Much of experimental fusion research is concerned with the development of "diagnostics" (measuring instruments) to provide information on key plasma parameters. We will introduce the basics of diagnostic systems used in fusion research, and will demonstrate how advances in diagnostic development have led to an increased understanding of many outstanding problems in plasma physics. The emphasis will be on the underlying physical principles of each diagnostic and how the complex interactions within fusion plasmas can be used to determine their fundamental properties. As well as describing the physical principles and the hardware required for a given measurement, we will also consider methods of the data analysis used for each technique. Case studies of state of the art diagnostics will be used to illustrate the fundamental principles and we will conclude by considering diagnostic developments that are necessary for next-step devices such as ITER.

Fusion Reactor Technology

A key step in developing fusion as a viable source of electricity production is the development of reactor technologies to exploit the energy produced in burning plasmas. This complex subject encompasses a range of science and engineering disciplines, including materials science, physics, optical, electrical and mechanical engineering. Topics include materials damage and activation (which consider the effects of radiation on reactor materials and optics assemblies), tritium handling and breeding (including possible breeder blanket designs, advanced fuels, and strategies for controlling tritium retention within the reactor), inertial confinement driver technologies and target manufacturing processes, and auxiliary reactor components such as specialist heating systems for magnetic confinement fusion.

This course will be delivered by staff from the University of York, Central Laser Facility and Culham Centre for Fusion Energy.
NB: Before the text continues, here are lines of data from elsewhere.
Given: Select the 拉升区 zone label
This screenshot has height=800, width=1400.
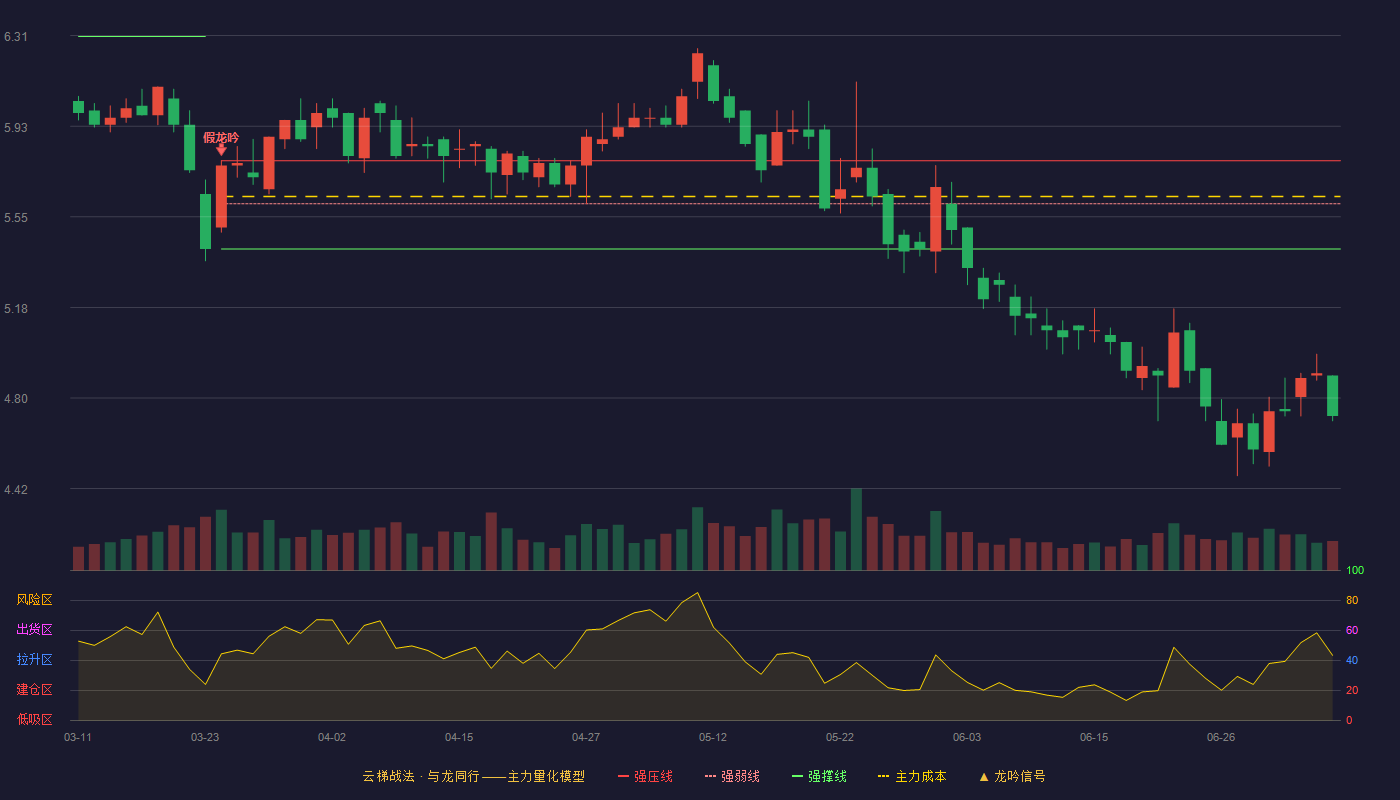Looking at the screenshot, I should [34, 660].
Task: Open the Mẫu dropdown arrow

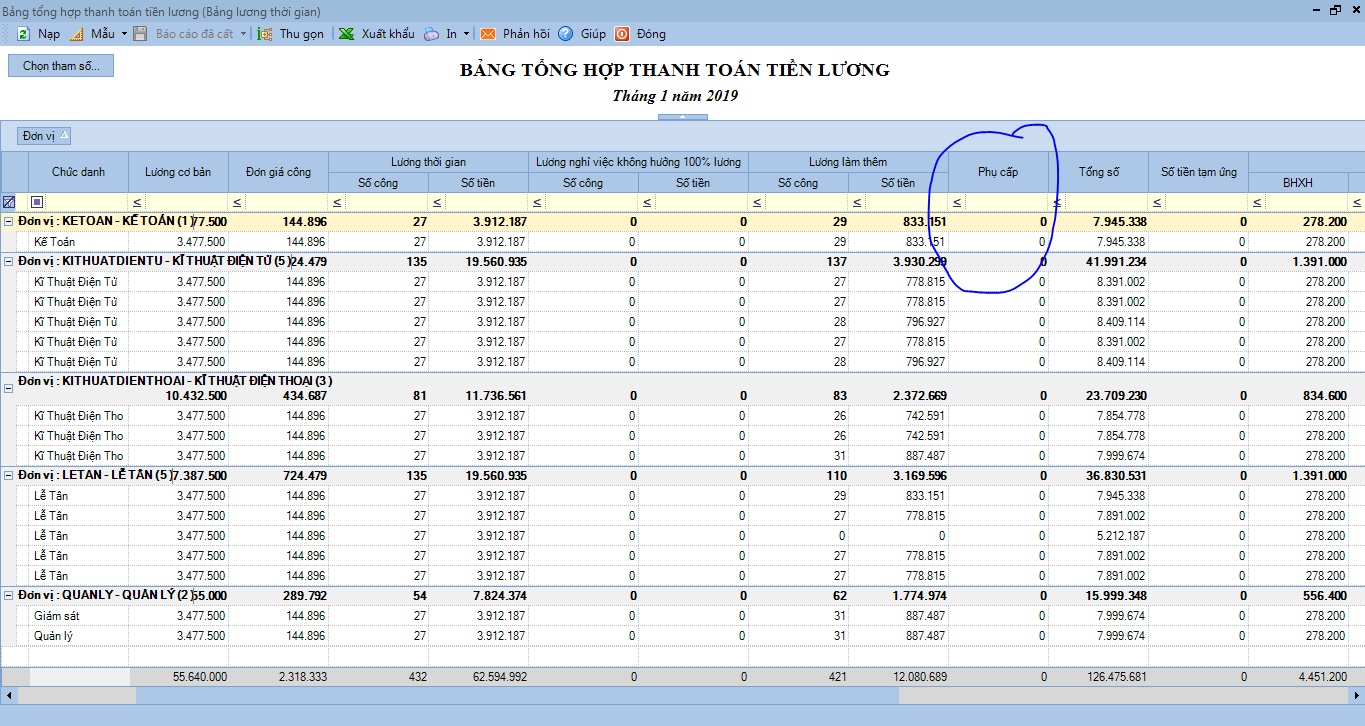Action: coord(124,33)
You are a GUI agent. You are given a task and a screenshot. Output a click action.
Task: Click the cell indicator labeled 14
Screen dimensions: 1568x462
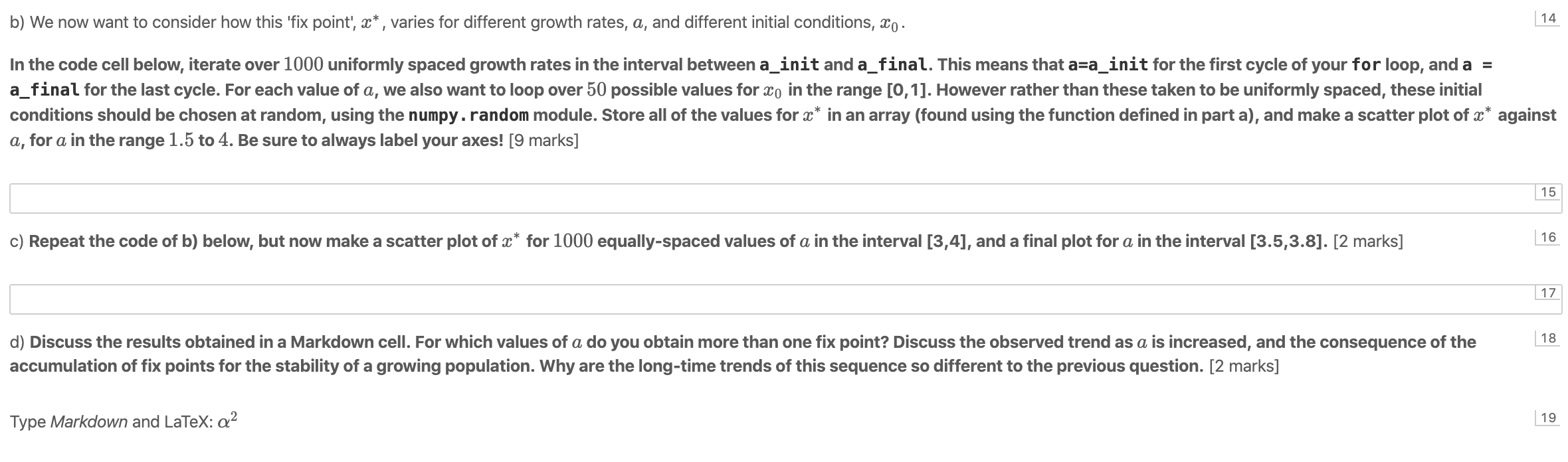(x=1548, y=17)
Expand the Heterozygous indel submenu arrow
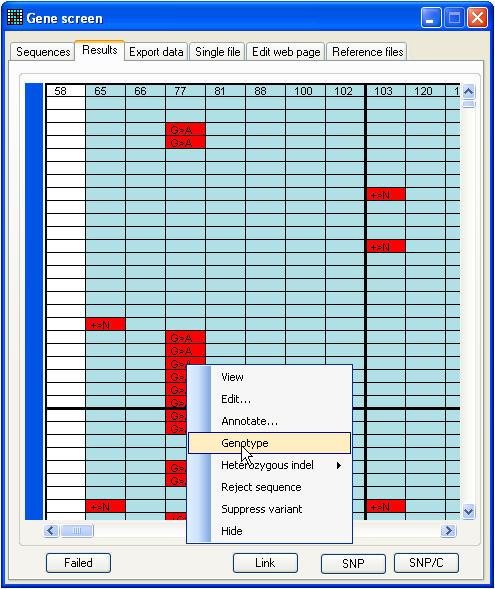The width and height of the screenshot is (495, 589). (339, 465)
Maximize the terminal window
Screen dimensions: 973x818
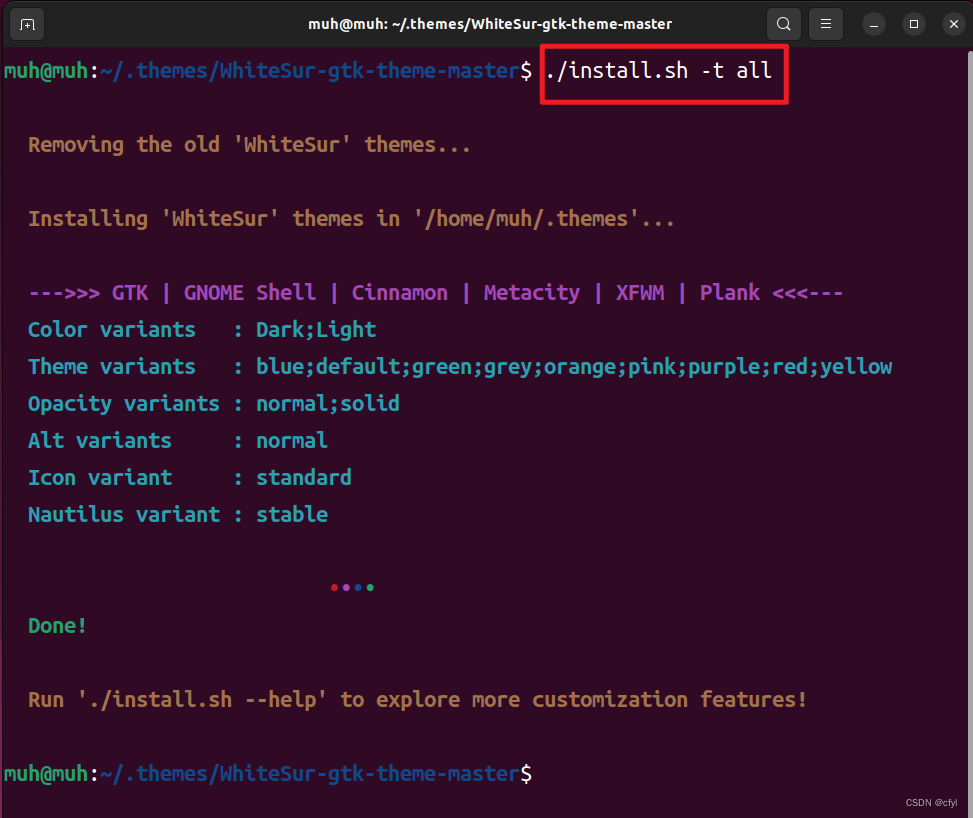(x=913, y=23)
Computational Plasma Techniques

Plasmas are such complex systems that their dynamics are often not analytically tractable, and in these cases, computers are used to simulate their behaviour. The course will provide an introduction to the computer simulation of plasmas. Students will learn about both continuum (fluid) and discrete (particle) techniques, and identify which techniques are appropriate for a variety of specific problems. In the computational laboratory, students will gain practical experience of computational techniques.

Experimental Techniques and Data Analysis

Large fusion experiments typically utilise a wide range of sophisticated instrumentation to diagnose the plasma performance. The interpretation of the large volume of data (several gigabytes per plasma pulse) generated by such instruments is an important part of fusion research. The course will introduce the skills necessary to interpret a range of diagnostic measurements routinely used on large fusion facilities. Using a suite of specialist software tools, students will be able to gain experience of analysing real data from leading inertial and magnetic confinement devices. The course will make use of the remote tokamak control room at York and will serve as excellent training for longer project work based at large facilities (for example at the Culham Laboratory or the Rutherford Appleton Laboratory).

 

In addition, students will write a dissertation in preparation for their research project, including a study exploring the potential for collaboration with others in their cohort. From April in their first year, students are based at their own university for their research project, often with extended periods of research at one of the associated government labs.

There will be an annual "Frontiers and Interfaces" workshop with invited external speakers, where all cohorts of students and supervisors in the network meet for a week-long scientific meeting exploring a range of fusion issues and how they link to related fields (e.g. fission, advanced instrumentation, technological plasmas, etc.).